Items from a collection:
((

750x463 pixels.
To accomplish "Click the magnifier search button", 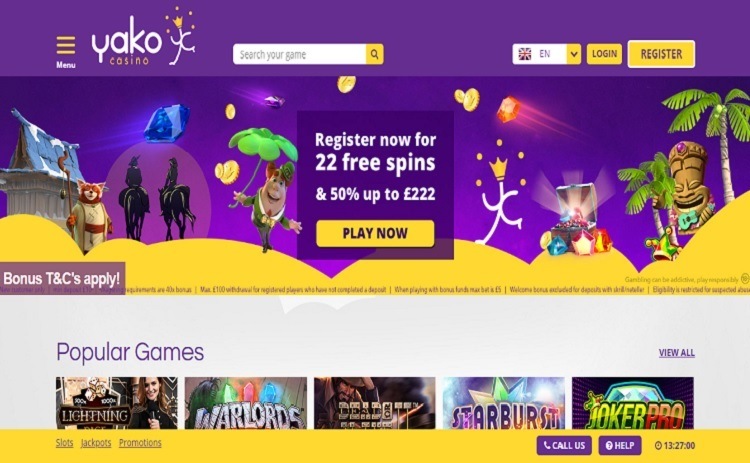I will (375, 54).
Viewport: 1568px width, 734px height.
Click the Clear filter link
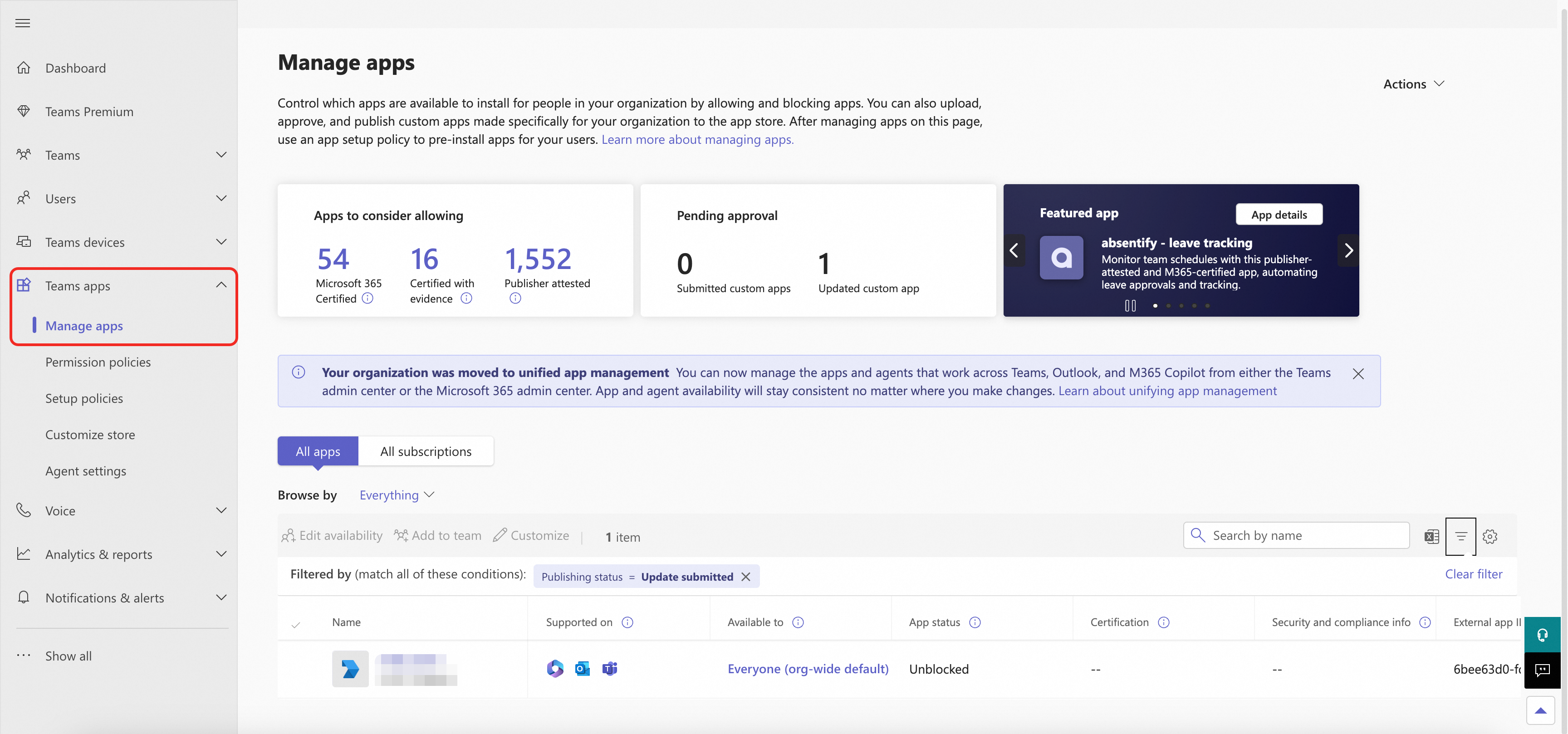pyautogui.click(x=1473, y=574)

))

◆ WHAT YOU HAVE TO DO:
Reproduce the items word for word, from the line that contains "Viewport: 1568px width, 734px height." through the end of the items, and leave the pictures out of your answer.

◆ EXERCISE SOLUTION:
Viewport: 1568px width, 734px height.
Click the Clear filter link
pyautogui.click(x=1473, y=574)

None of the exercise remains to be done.